Also, the study found that treatments effective in animals tended to have poor efficacy or excessive side effects in human patients.82 Indeed, when MRMC physicians evaluate specific animal-research projects, they consistently find them of little, if any, relevance to the understanding or treatment of human diseases.83-89
MRMC's reviews have revealed that, because animal models differ from human diseases, researchers tend to investigate those aspects of the animal's condition that resemble features of the human disease, generally ignoring or discounting fundamental anatomical, physiological, and pathological differences.
Because most disease processes have system-wide effects and involve many interacting factors, focusing on only one aspect of a disease belies the actual complexity of biological organisms.

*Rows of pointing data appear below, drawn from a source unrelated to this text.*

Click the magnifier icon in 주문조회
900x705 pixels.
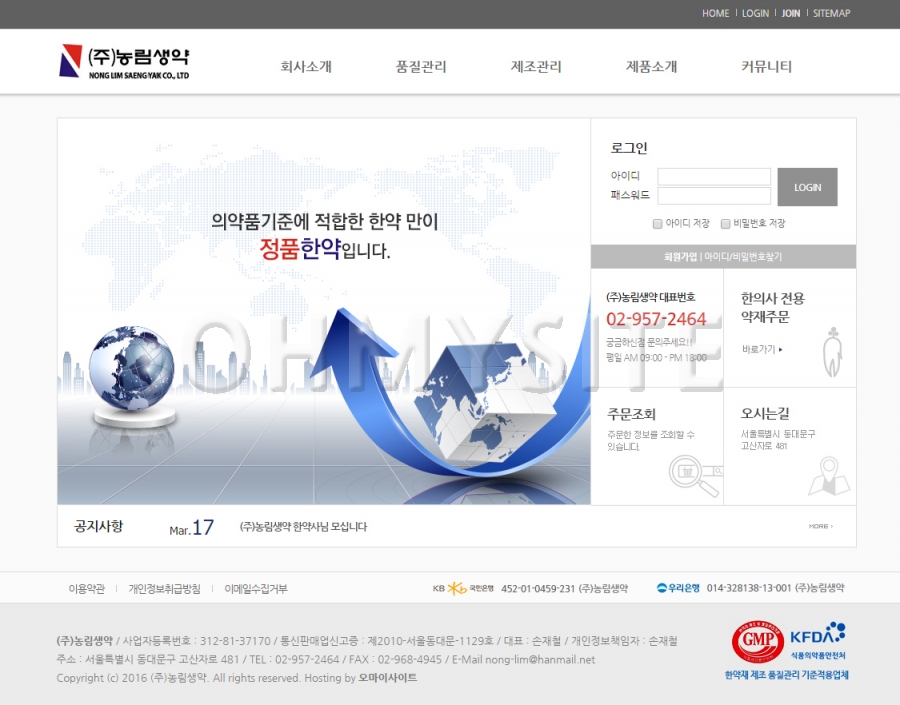pos(696,475)
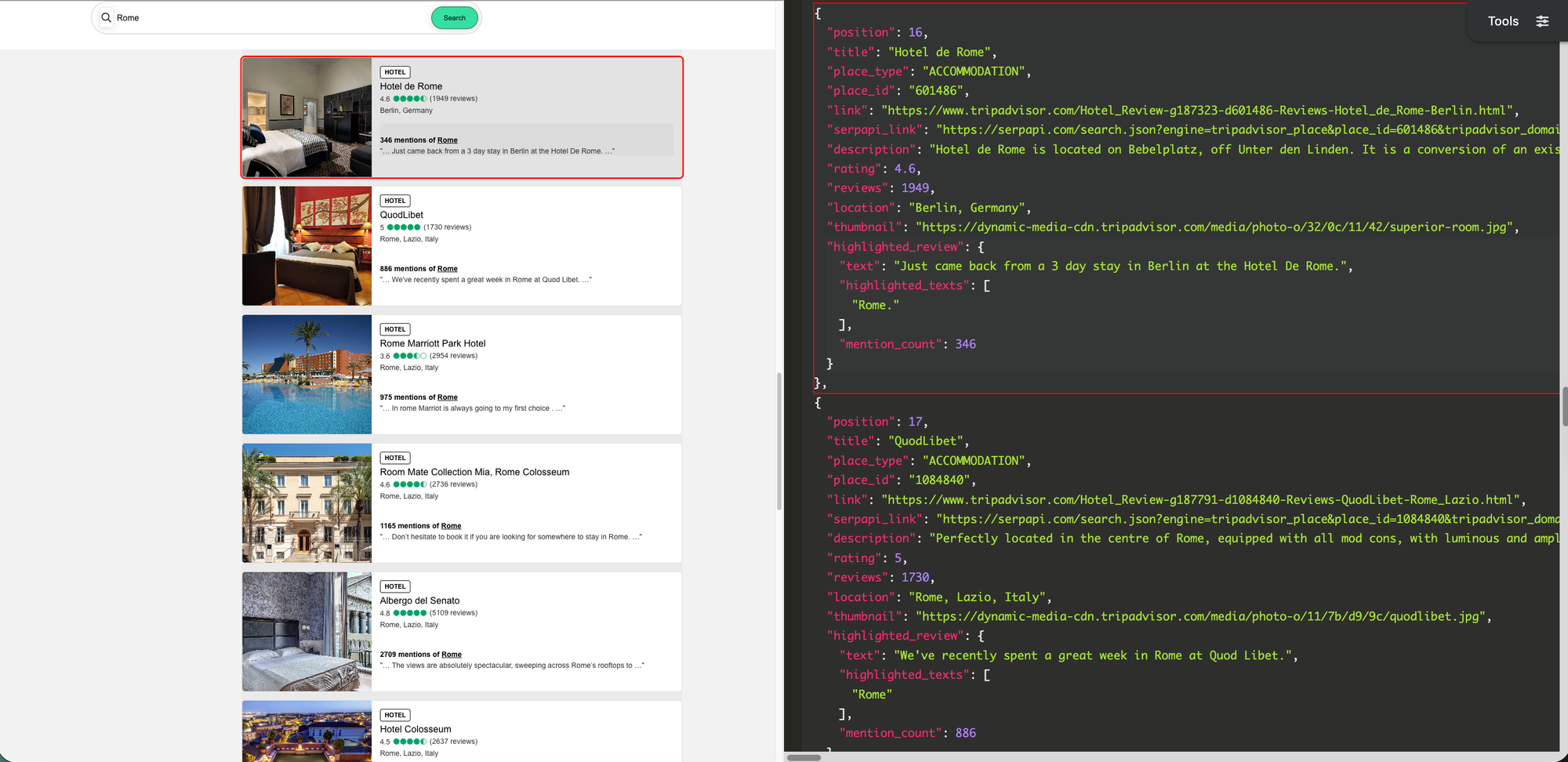The width and height of the screenshot is (1568, 762).
Task: Open the Tools sliders icon
Action: click(x=1542, y=21)
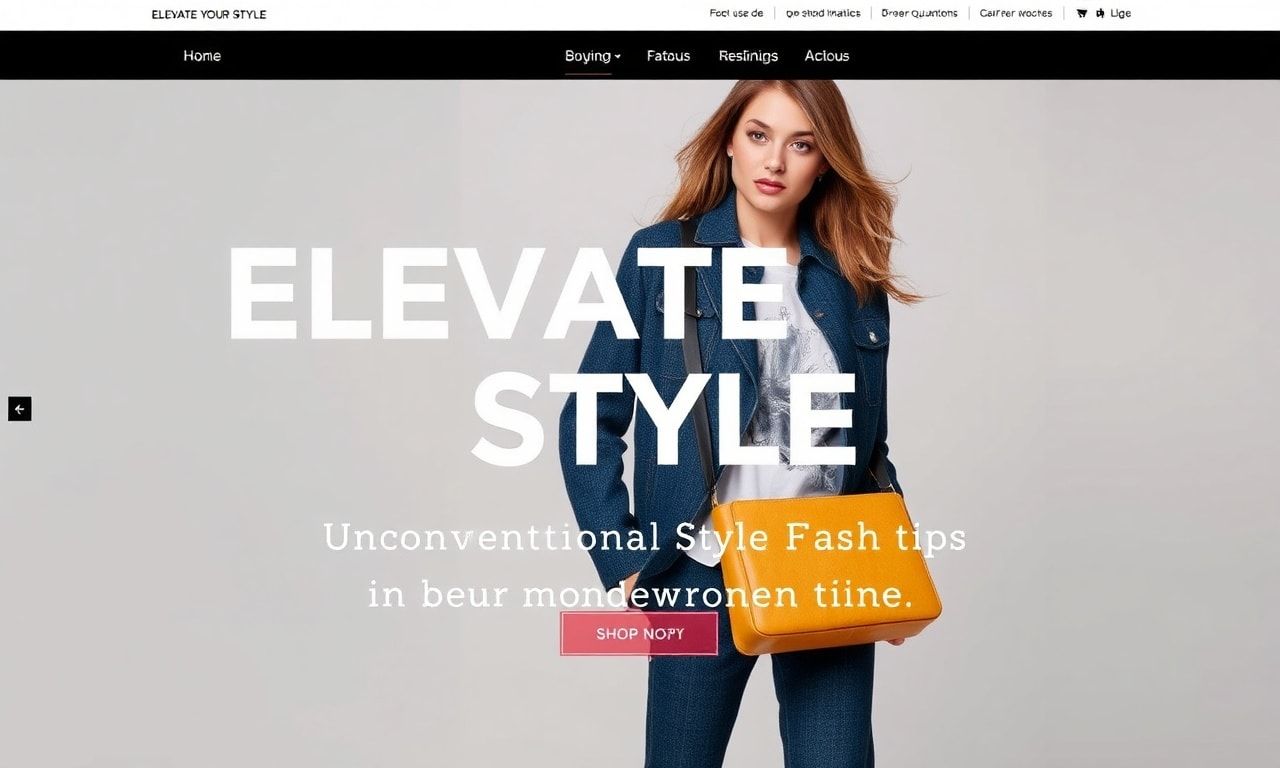This screenshot has height=768, width=1280.
Task: Open the Cairer wochtes link
Action: pos(1016,14)
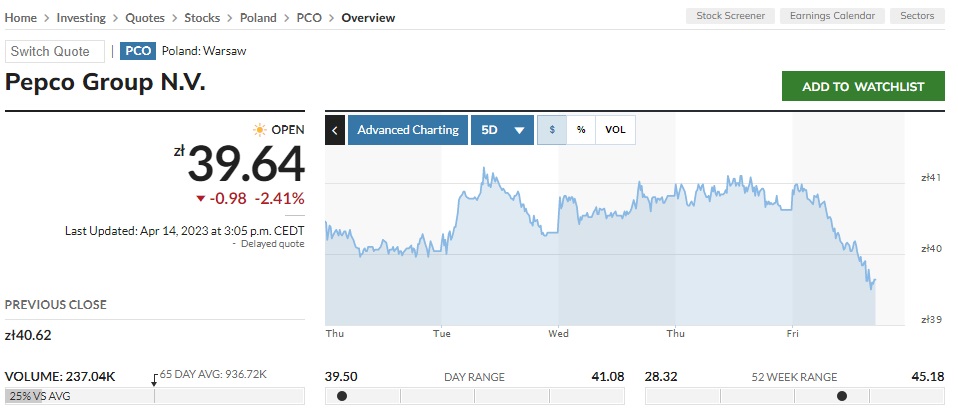The image size is (958, 413).
Task: Open Advanced Charting
Action: click(x=408, y=130)
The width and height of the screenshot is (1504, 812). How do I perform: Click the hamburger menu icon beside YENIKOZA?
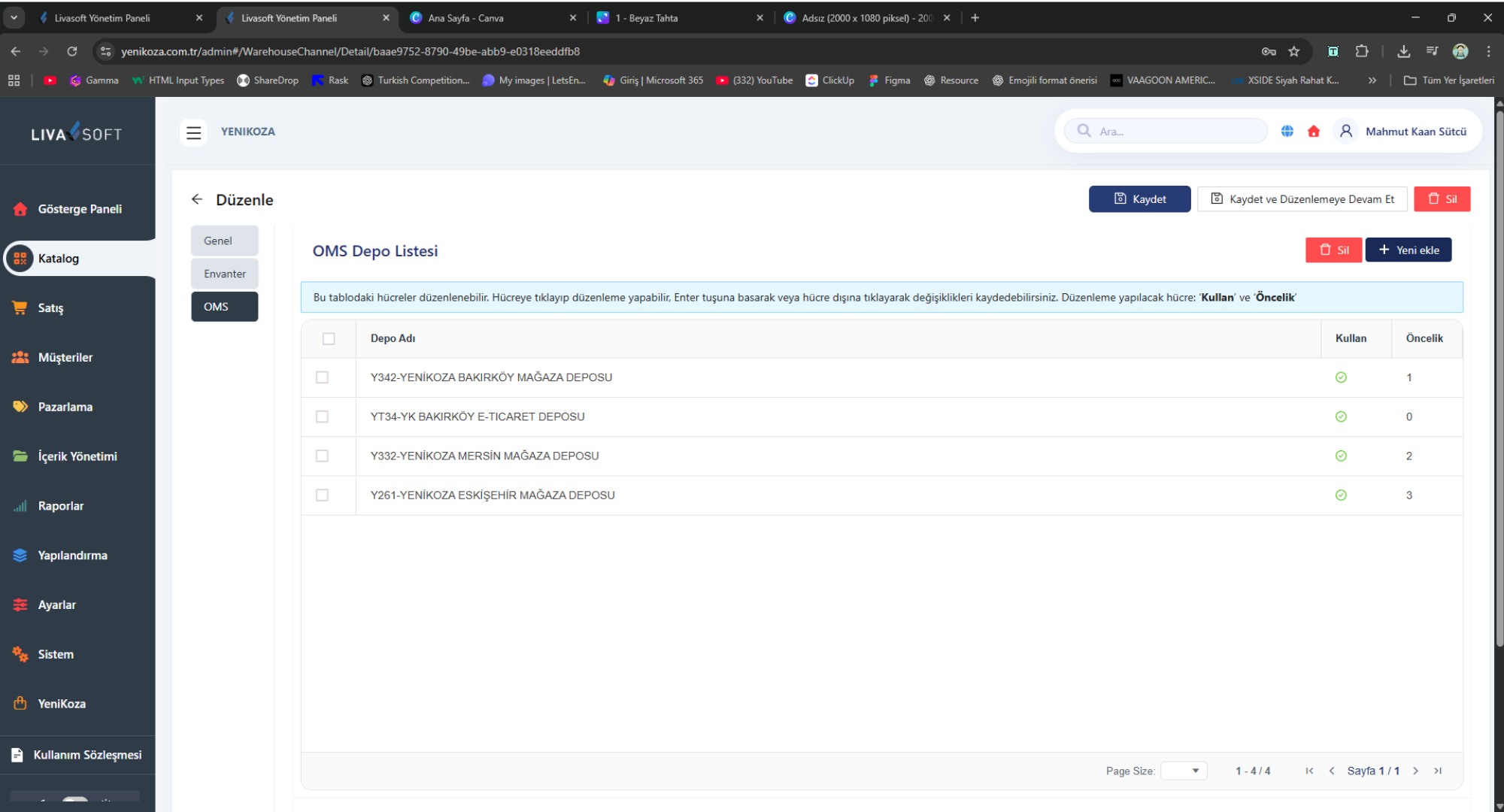click(193, 132)
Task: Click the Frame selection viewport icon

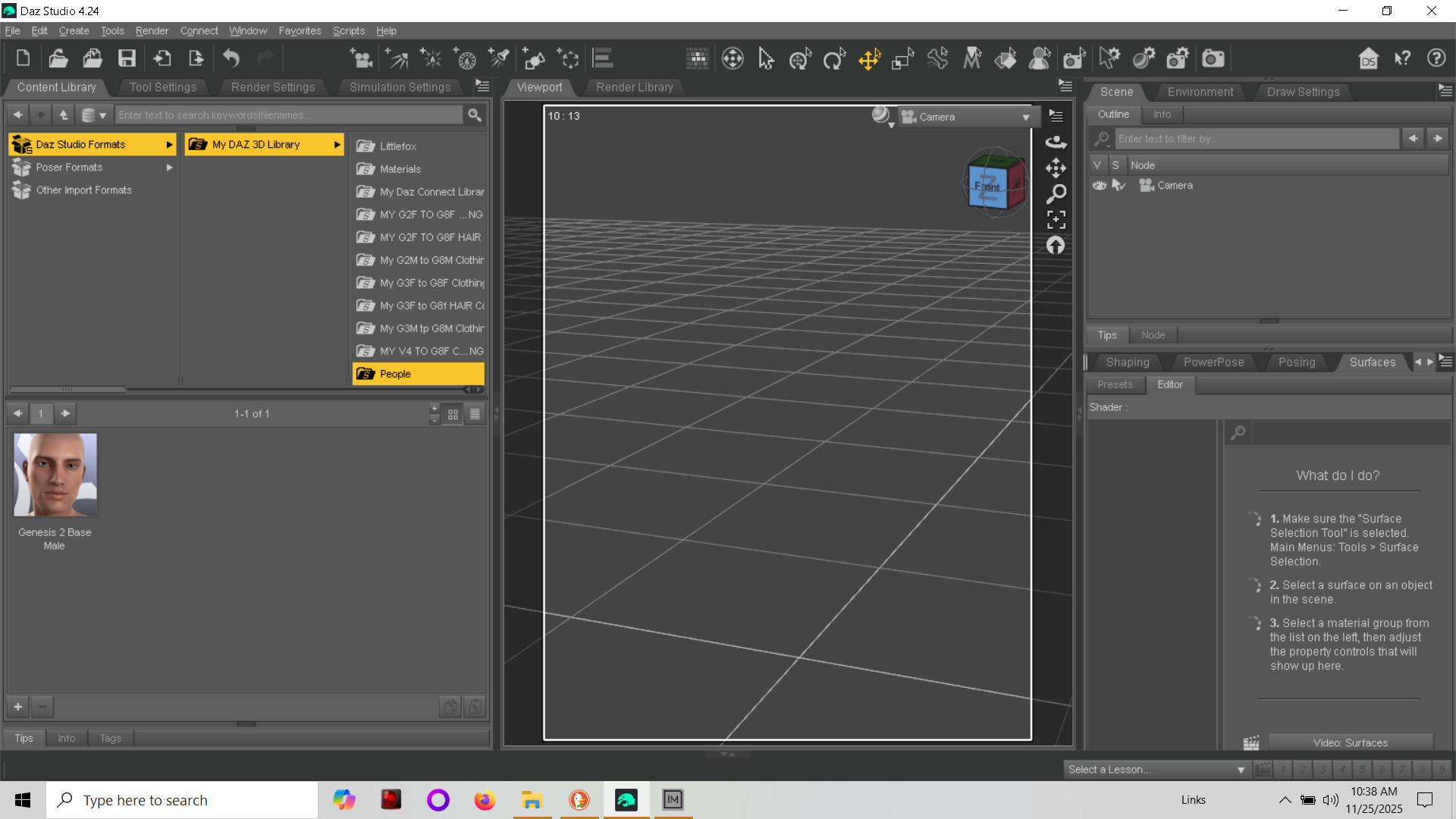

In contrast to human clinical investigation, vivisection involves manipulations of artificially induced conditions. Furthermore, the highly unnatural laboratory environment invariably stresses the animals, and stress affects the entire organism by altering pulse, blood pressure, hormone levels, immunological activities, and myriad other functions.90,91
Indeed, many laboratory "discoveries" reflect mere laboratory artifact.9,92-98 For example, artifact from unnaturally induced strokes in animals has repeatedly misled researchers.99 In the 1980s researchers reported 25 compounds that reduce ischemic-stroke damage in nonhuman animals, but none proved effective in humans.96 Subsequently, agents showing efficacy in animals have been unhelpful or even hazardous for human patients.100,101
Animal tests frequently mislead.102 Milrinone increased survival of rats with artificially induced heart failure, but humans taking this drug experienced a 30% increase in mortality.103 Fialuridine appeared safe in animal tests, but it caused liver failure in 7 of 15 humans taking the drug, five of whom died and two required liver transplantation.104
Animal studies failed to predict dangerous heart valve abnormalities in humans induced by the diet drugs fenfluramine and dexfenfluramine.105 Similarly, tests in monkeys failed to predict side-effects (jaundice, blood-clotting disorder, kidney failure, and lung failure) that killed an 18-year-old gene therapy patient in September 1999.106
The General Accounting Office reviewed 198 of 209 drugs marketed from 1976 to 1985 and found that 52% had "serious postapproval risks" not predicted by animal tests.107 56 of 548 drugs (10%) approved between 1975 and 1999 were removed from the market or needed one or more special warnings for possible serious or life-threatening side-effects.108
Despite extensive animal testing, adverse drug reactions remain a leading cause of mortality in the United States, accounting for roughly 100,000 deaths per year.109
In animal tests of saccharin's carcinogenicity, the weight-adjusted daily saccharin dose given to rats was equivalent to a human's consuming about 1,100 cans of saccharin-containing soda. Such massive dosing itself can result in cancers, regardless of a compound's actual carcinogenicity at typical human exposure levels.95
Extrapolating such data to humans is further complicated by the observation that saccharin-induced bladder cancers occurred only in male rats. It was later found that male rats possess a protein in greater quantity than female rats (and lacking in humans) that interacted with saccharin to form irritating crystals in the male rats' bladders, causing cancer.
The fact that some rats developed cancers did not (and cannot) clarify whether or not saccharin causes cancer in humans.110
Scientists recognize that, just within humans, gender, ethnicity, age, and health can profoundly influence drug effects.111,112 Obviously, extrapolating data between species is much more hazardous than within species.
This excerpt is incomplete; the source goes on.